● **Your task**
Quote the entries below from the line with "Нальчик (30, 12)" through the line with "Архив 2026 (685, 798)", both ends included, and only those lines.

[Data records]
= = = = =

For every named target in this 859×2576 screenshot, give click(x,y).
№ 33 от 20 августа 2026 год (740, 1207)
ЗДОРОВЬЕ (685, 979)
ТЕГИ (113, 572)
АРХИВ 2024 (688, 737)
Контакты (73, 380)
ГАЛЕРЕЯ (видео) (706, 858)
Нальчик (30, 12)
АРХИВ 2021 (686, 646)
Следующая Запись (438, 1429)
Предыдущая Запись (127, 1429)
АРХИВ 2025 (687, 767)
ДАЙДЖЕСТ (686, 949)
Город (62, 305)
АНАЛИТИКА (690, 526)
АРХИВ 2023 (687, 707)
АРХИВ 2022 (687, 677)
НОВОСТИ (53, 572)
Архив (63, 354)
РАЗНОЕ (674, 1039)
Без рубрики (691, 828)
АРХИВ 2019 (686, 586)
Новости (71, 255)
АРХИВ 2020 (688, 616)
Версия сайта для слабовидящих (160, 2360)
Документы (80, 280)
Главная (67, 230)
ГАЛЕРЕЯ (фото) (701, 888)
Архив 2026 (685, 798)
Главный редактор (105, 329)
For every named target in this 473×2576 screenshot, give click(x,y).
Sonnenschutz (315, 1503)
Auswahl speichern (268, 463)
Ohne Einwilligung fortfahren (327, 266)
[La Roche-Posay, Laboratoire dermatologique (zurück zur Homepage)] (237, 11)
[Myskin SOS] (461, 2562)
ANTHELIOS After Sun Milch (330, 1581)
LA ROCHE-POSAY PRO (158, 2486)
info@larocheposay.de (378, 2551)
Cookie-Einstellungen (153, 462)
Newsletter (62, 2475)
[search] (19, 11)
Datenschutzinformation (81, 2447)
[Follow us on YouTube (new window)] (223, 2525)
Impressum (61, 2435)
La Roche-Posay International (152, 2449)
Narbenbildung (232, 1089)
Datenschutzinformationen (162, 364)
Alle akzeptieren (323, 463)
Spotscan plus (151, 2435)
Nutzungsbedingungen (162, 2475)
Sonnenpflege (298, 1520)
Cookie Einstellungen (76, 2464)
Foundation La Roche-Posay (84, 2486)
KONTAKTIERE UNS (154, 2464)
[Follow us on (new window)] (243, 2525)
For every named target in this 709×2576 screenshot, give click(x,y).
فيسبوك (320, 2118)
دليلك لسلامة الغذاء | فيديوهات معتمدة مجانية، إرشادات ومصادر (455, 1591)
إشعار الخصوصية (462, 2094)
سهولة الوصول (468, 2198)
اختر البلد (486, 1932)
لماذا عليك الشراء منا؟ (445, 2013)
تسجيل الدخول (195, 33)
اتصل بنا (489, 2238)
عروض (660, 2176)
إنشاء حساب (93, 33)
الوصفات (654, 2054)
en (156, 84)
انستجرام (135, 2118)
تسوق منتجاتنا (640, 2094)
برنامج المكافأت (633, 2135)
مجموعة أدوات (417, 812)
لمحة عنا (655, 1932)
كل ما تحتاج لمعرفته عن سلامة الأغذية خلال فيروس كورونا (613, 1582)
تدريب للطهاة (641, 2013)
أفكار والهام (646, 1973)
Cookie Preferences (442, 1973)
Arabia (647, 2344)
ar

= = = = =

● **Response to the exercise**
Нальчик (30, 12)
АРХИВ 2021 (686, 646)
Следующая Запись (438, 1429)
Предыдущая Запись (127, 1429)
АРХИВ 2025 (687, 767)
ДАЙДЖЕСТ (686, 949)
Город (62, 305)
АНАЛИТИКА (690, 526)
АРХИВ 2023 (687, 707)
АРХИВ 2022 (687, 677)
НОВОСТИ (53, 572)
Архив (63, 354)
РАЗНОЕ (674, 1039)
Без рубрики (691, 828)
АРХИВ 2019 (686, 586)
Новости (71, 255)
АРХИВ 2020 (688, 616)
Версия сайта для слабовидящих (160, 2360)
Документы (80, 280)
Главная (67, 230)
ГАЛЕРЕЯ (фото) (701, 888)
Архив 2026 (685, 798)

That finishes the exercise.